TOPSIS
Submitted By: Sarthak Tiwari | 102183051
What is TOPSIS?
Technique for Order Preference by Similarity to Ideal Solution
(TOPSIS) originated in the 1980s as a multi-criteria decision making method.
How to install this package:
>> pip install -e .[dev]
After installation, in Command Prompt/Terminal in pwd/current dir:
>> topsis <InputDataFile> <Weights> <Impacts> <ResultFileName>
Weights (weights
) may not be normalised but will be normalised in the code.
Note: To avoid errors -
Input file must contain three or more columns.

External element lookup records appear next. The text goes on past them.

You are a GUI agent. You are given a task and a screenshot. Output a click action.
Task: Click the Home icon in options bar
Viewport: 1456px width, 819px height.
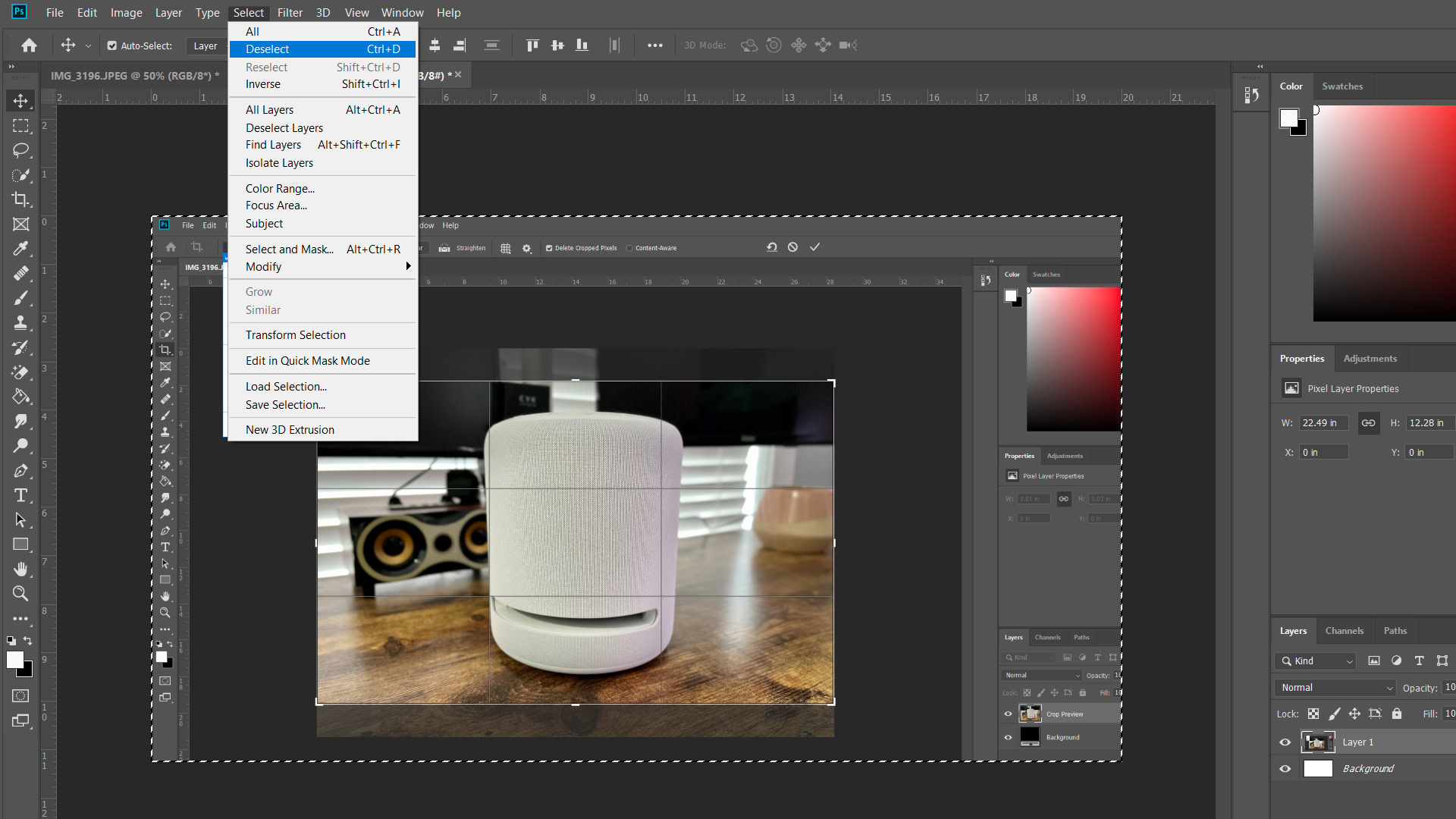pyautogui.click(x=29, y=46)
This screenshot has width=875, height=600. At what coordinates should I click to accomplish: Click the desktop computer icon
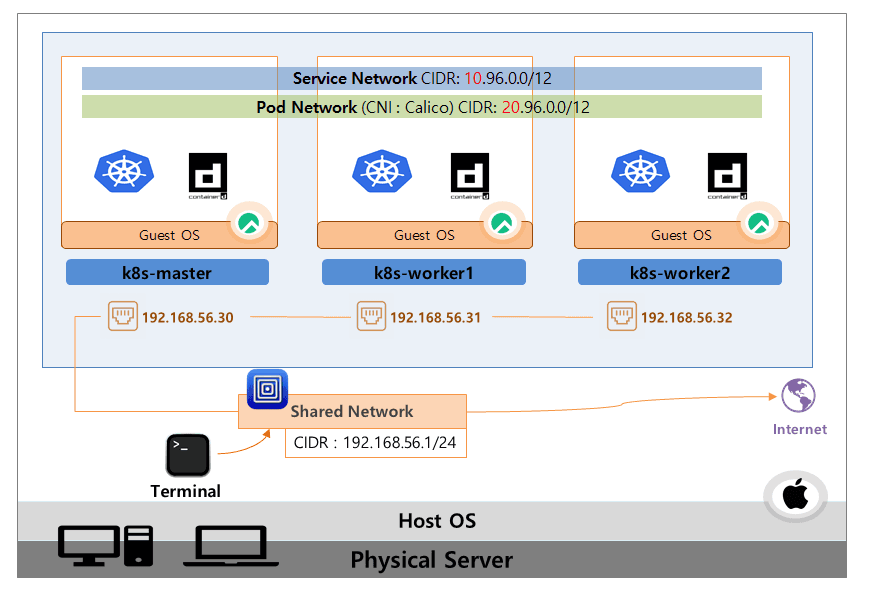pyautogui.click(x=104, y=545)
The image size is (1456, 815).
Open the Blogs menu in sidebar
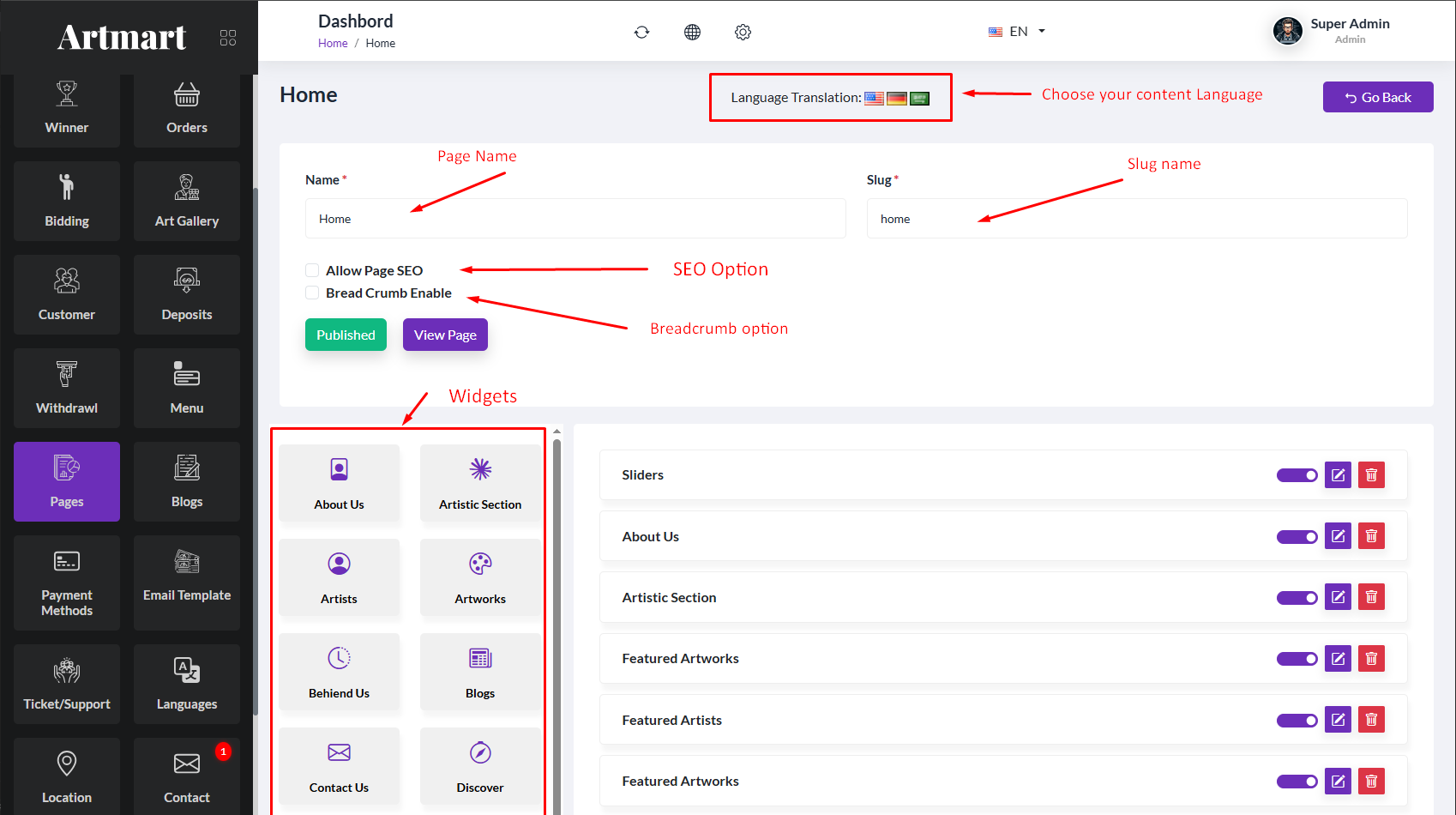pos(187,481)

2nd to last columns must contain numeric values only.
Number of weights, number of impacts and number of columns (from 2 nd to last columns) must
be same.
Impacts must be either +ve or -ve.
Impacts and weights must be separated by ‘,’ (comma).
InputDataFile (data.csv) - an example
The decision matrix should be constructed with each row representing a Model alternative and each column representing a criterion like Correlation, R2, Root Mean Squared Error, Accuracy, etc.

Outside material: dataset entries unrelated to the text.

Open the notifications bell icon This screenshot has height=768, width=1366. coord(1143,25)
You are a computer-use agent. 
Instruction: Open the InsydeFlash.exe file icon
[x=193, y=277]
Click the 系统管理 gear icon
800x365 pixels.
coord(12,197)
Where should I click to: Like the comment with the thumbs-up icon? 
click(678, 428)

Model | Corr | Rseq | RMSE | Accuracy |
---|
M1 | 0.79 | 0.62 | 1.25 | 60.89 |
M2 | 0.66 | 0.44 | 2.89 | 63.07 |
M3 | 0.56 | 0.31 | 1.57 | 62.87 |
M4 | 0.82 | 0.67 | 2.68 | 70.19 |
M5 | 0.75 | 0.56 | 1.3 | 80.39 |
Output file (result.csv) -
Based on the above input file and setting weights as "1,2,1,1" and impacts as "+,-,-,+".

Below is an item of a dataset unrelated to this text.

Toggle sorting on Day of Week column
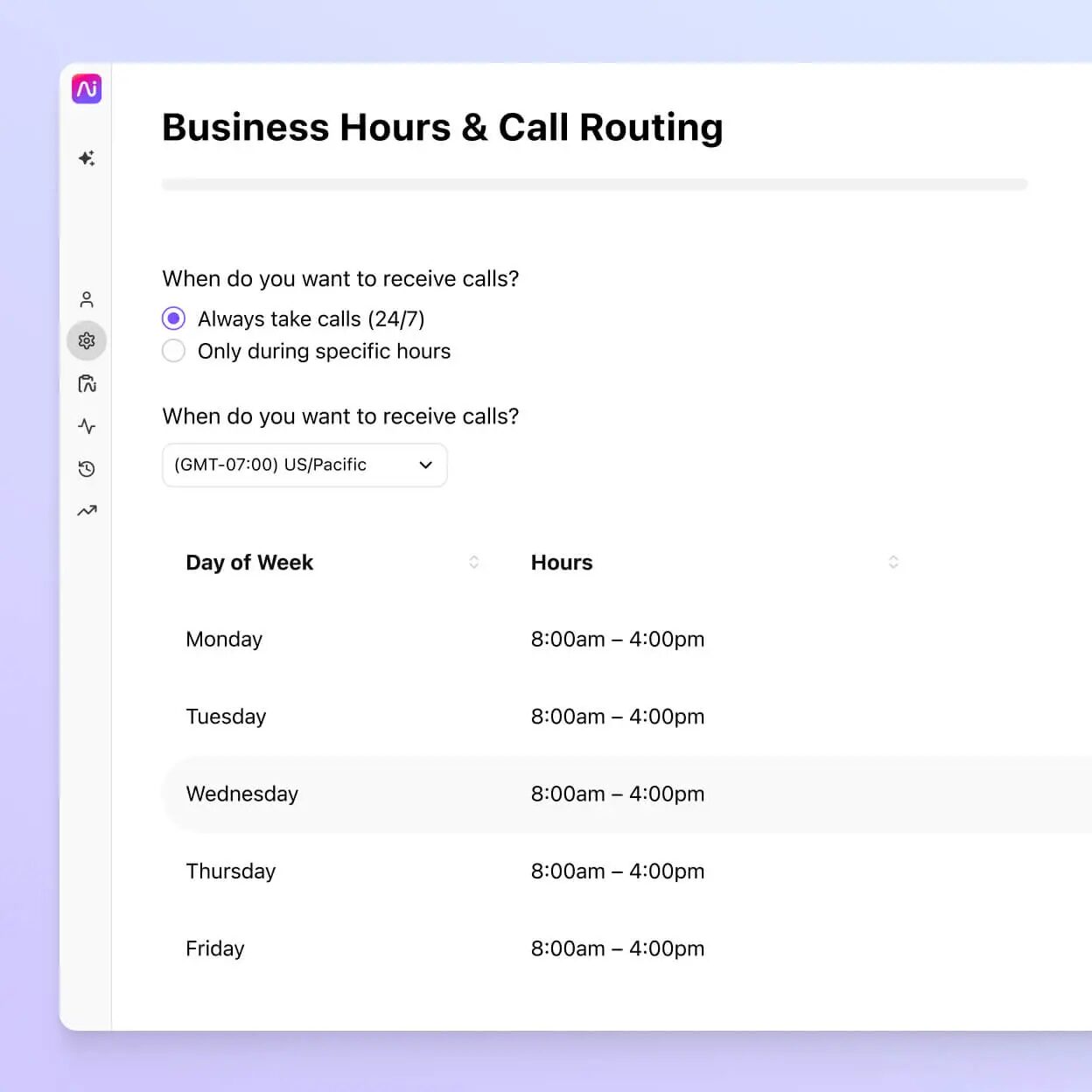1092x1092 pixels. coord(473,562)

Model | Corr | Rseq | RMSE | Accuracy | Topsis Score | Rank |
---|
M1 | 0.79 | 0.62 | 1.25 | 60.89 | 0.423744391359611 | 4 |
M2 | 0.66 | 0.44 | 2.89 | 63.07 | 0.0.467426368298297 | 3 |
M3 | 0.56 | 0.31 | 1.57 | 62.87 | 0.760230957034903 | 1 |
M4 | 0.82 | 0.67 | 2.68 | 70.19 | 0.207772533881566 | 5 |
M5 | 0.75 | 0.56 | 1.3 | 80.39 | 0.504864457803718 | 2 |
The output file contains columns of input file along with two additional columns having Topsis Score and Rank.